Lost Coastlines is a procedurally generated sandbox RPG implemented in Adrift. It eschews the normal parser commands in favour of a choice-based approach. This means that the granularity of actions is far coarser than in your usual parser game, instead focusing on higher level commands to choose, for example, PLUNDER THIS SEA STRAIT, or MINE FOR CRYSTALS. The results of your choices are calculated based on your strengths and weaknesses. In turn, they affect those stats, giving you better skills or lower tolerance for your next adventures.
I cannot begin to fathom the switches, buttons and dials that this game juggles under the hood, the amount of variables that work in concert to make this a smooth exploration experience, but they work.
There are still minor issues, capitalization of place-names and the odd typo being the most noticeable, but as a whole, the game runs smoothly without any major glitches I could notice.
The writing is fit for such a large scale enterprise, giving grand visions of lost continents and sparkling fantasy cities, and introducing intruiging characters in a few pointed sentences.
I enjoyed it best by playing in shortish sessions of fifteen to twenty minutes at a time, as the gameplay of “visit an island, perform one action, maybe have a meaningful encounter, and then repeat the cycle” can become repetitive.
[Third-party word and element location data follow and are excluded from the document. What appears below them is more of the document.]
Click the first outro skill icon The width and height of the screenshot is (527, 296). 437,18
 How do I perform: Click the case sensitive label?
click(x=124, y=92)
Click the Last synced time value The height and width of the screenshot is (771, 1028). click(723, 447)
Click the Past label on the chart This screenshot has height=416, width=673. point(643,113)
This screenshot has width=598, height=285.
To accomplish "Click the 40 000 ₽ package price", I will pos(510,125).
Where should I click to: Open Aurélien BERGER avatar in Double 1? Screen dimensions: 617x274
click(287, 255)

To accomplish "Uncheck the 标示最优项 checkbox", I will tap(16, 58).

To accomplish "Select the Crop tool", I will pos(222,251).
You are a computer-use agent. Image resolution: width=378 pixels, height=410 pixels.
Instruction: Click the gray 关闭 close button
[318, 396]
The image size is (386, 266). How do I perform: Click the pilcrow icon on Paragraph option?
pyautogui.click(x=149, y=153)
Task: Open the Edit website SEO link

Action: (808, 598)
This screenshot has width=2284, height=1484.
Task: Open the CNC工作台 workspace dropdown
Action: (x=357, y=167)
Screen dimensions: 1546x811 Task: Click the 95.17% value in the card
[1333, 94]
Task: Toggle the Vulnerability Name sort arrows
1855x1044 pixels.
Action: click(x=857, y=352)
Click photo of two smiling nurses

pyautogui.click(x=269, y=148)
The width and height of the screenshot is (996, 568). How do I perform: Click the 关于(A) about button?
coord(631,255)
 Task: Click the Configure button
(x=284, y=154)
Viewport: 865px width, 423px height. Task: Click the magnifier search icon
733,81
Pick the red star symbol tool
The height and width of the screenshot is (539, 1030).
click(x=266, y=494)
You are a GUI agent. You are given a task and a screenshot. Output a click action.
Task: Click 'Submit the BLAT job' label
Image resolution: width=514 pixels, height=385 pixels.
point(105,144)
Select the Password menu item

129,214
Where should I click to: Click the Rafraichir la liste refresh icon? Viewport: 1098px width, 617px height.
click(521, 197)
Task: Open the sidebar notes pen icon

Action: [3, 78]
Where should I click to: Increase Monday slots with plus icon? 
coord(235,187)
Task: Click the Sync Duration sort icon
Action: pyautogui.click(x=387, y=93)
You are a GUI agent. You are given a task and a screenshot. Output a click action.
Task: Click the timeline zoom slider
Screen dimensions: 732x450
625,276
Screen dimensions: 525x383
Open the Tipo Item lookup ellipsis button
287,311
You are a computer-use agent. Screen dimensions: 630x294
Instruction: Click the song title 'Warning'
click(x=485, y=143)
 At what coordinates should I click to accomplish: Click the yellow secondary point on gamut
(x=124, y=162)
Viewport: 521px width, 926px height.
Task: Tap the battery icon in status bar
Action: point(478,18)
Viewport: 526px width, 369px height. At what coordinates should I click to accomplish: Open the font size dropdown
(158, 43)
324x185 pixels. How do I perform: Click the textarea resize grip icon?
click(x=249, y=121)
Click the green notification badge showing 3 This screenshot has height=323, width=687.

Even then, the game sucked me in and had me mumbling “Just one more turn before I quit…” more than once.
I feel I’ll be returning to this game many times long after the Comp. I’ll also study the PDF manual ànd the in-game help more closely, so I can make better sense of the character information viewed by the STATUS command. This way, I’m hoping to set up a more focused long term expedition with self-imposed quest-objectives.
A large-scale journey of discovery in a vast enchanting world.